Please stop using nslookup, it is a terrible tool. Use dig instead. #dns

@tykling absolutely right, and the reason why I had 1000 of these printed to distribute on conferences.

Stupid coincidence: the printing was completed when we were all locked down (2020) so I have something like 987 of these left over.

@jpmens wanna send me some? I'll happily put them out during conferences :D

@tykling

@jelu let me know your postal address, and I'll gladly do so
@tykling
Can you elaborate why?
I use nslookup if I want to see if I screwed up my DNS config and dig to see what specific servers do
@dbauer @tykling Why?

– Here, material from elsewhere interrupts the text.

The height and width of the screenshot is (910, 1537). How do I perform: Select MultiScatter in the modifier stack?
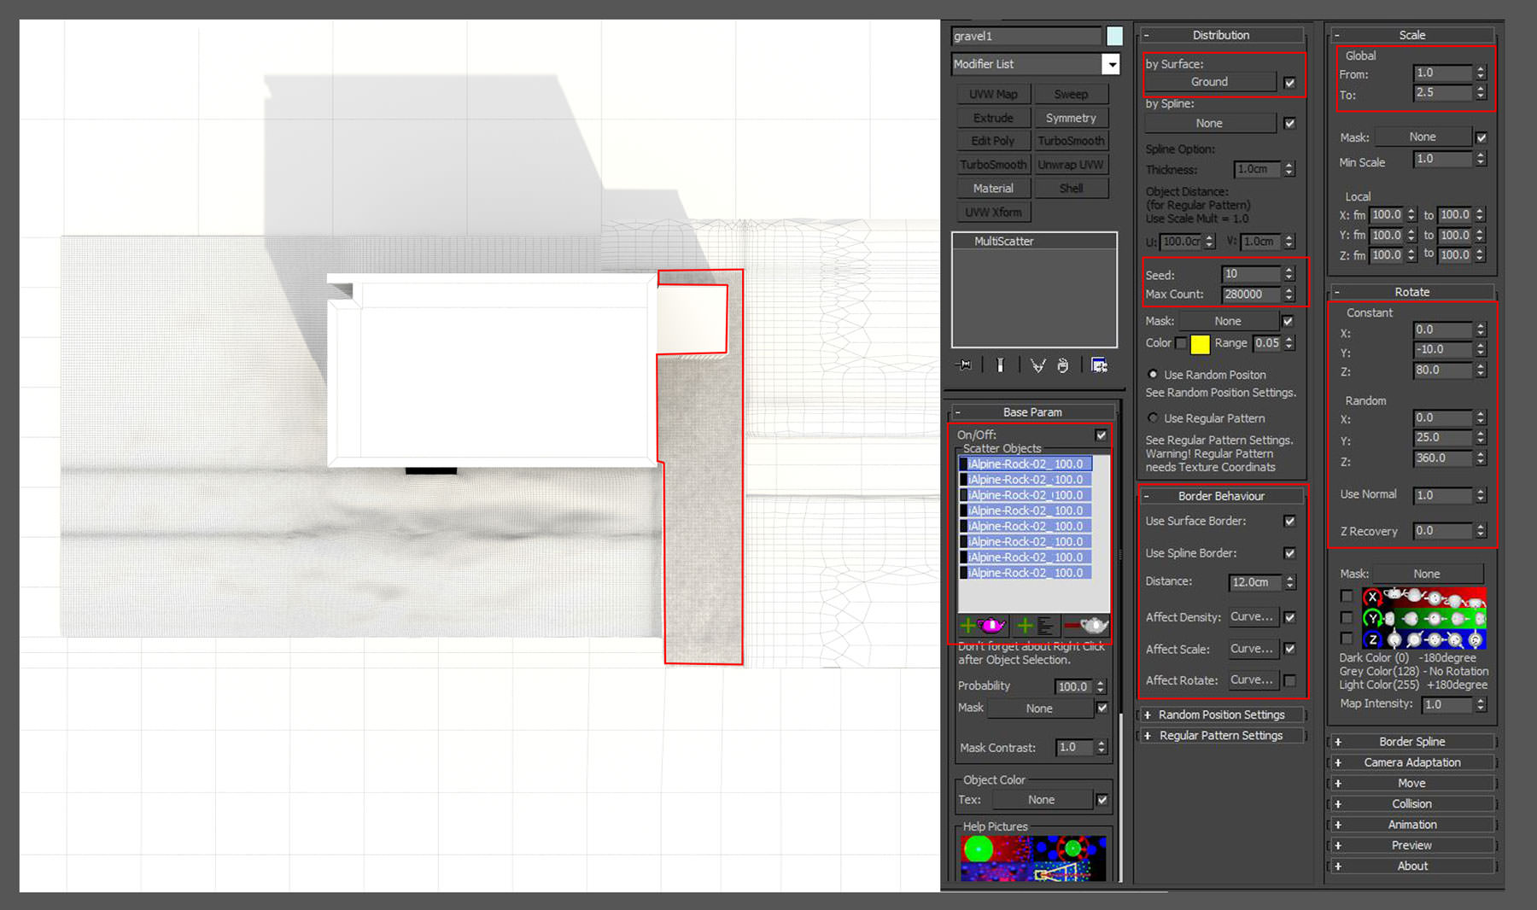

It is not a real pure DNS client, as it will happily use content of /etc/resolv.conf for search lists and what not. It is also FAR behind in terms of pure DNS features, like EDNS. Recent dig do also have DoT / DoH support. More importantly: the authors of it tell you it is deprecated.
@pmevzek
I specifically want to see if I have screwed up my local DNS config by either using a local DNS server or /etc/hosts
@tykling
@dbauer @tykling Testing local DNS config (or I will say "local resolution config" because names can be resolved in many ways, static /etc/hosts being one) is related but slightly different from testing DNS (purely) by doing DNS queries. To test local resolution config I would advise more towards using `getent ahosts` or `resolvectll`. Or any language piggybacking `gethostbyname` and similar libc endpoints.

@tykling @jpmens

When it fails to do what I need, yeah, I turn to other tools, but it's the only thing available on most Windows boxes, so I have decades of muscle-memory/-baggage behind my continued use. 😕

@tykling 100% agree but usually people having learnt DNS 20 years ago will reply back with: "but nslookup exists by default in Windows, and not dig, so...".
@tykling Hard agree but it’s difficult for Windows users since BIND abandoned support for the platform. “Just use WSL” isn’t really a solution particularly in corporate environments. I’m still clinging on to my Windows-native copy of 9.17.5. But it’s eventually going to stop being useful as newer versions leave it behind.